### ABOUT THIS TASK
Please take the lines from the one holding "Viewport: 800px width, 600px" through the one holding "This screenshot has height=654, width=1366." in the data below and copy them exactly.

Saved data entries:
--
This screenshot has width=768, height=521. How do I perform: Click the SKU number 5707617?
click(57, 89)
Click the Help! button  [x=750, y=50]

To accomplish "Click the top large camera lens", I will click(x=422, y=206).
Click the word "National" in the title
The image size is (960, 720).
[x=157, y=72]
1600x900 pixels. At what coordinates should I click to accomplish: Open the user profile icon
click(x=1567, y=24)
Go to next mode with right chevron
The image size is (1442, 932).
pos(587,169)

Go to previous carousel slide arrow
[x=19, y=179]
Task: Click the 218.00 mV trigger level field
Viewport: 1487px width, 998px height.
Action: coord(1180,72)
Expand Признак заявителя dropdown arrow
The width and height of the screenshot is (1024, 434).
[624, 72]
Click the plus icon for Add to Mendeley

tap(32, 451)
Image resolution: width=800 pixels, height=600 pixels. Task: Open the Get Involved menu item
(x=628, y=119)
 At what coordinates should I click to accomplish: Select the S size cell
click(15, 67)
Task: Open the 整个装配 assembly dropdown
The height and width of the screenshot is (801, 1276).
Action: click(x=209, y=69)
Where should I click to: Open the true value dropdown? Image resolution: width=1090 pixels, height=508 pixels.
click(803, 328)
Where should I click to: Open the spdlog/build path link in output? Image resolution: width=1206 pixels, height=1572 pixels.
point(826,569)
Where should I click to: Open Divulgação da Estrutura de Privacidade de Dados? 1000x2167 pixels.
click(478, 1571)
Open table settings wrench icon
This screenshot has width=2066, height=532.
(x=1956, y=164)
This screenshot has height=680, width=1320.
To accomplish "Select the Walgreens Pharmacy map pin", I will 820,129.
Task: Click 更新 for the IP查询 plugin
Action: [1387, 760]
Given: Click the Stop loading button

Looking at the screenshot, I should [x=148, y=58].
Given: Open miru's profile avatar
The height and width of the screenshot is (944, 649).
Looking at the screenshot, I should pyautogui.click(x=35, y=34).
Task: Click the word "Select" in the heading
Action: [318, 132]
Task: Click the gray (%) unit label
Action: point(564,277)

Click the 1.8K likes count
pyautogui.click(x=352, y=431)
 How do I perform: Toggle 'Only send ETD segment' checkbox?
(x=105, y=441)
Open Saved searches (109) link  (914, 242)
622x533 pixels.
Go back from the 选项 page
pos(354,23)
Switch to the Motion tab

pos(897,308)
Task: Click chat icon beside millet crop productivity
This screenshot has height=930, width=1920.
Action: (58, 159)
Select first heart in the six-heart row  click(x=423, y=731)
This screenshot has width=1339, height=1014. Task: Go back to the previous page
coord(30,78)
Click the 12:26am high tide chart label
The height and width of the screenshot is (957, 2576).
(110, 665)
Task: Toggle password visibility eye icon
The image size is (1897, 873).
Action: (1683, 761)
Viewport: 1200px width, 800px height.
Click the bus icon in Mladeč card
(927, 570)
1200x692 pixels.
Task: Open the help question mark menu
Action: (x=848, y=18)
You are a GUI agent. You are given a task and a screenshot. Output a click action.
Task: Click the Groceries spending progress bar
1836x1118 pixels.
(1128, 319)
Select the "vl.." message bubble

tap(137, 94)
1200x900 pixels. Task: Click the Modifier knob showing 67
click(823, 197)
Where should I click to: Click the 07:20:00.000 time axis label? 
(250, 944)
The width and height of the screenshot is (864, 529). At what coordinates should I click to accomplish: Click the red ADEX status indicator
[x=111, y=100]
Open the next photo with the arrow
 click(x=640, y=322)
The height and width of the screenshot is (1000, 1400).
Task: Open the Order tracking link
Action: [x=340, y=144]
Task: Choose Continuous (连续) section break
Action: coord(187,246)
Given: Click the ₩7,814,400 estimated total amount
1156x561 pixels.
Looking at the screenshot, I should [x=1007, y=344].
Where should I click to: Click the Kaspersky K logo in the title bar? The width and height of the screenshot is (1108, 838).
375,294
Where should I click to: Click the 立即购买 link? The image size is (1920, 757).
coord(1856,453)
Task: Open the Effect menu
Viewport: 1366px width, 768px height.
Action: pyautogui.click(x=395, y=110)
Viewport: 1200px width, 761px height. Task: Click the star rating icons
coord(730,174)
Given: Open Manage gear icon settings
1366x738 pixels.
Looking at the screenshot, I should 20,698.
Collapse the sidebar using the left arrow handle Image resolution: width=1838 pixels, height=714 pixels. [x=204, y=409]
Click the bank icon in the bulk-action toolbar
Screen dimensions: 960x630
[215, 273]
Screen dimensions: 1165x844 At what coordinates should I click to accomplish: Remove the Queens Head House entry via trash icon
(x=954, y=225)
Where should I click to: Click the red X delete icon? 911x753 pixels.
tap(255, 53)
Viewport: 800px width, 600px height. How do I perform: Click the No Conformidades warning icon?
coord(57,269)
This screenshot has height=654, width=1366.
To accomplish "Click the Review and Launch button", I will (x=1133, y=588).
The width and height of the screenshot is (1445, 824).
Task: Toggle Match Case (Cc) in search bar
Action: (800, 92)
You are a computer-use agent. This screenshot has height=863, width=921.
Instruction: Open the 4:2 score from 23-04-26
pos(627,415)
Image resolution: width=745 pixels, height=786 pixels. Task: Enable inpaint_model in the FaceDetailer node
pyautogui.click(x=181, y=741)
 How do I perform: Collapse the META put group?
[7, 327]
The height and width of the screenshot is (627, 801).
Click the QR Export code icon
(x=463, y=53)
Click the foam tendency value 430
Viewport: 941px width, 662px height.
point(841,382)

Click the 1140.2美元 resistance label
--
### EXPECTED OUTPUT
Viewport: 800px width, 600px height. How do I perform: Click the No Conformidades warning icon?
coord(57,269)
This screenshot has height=654, width=1366.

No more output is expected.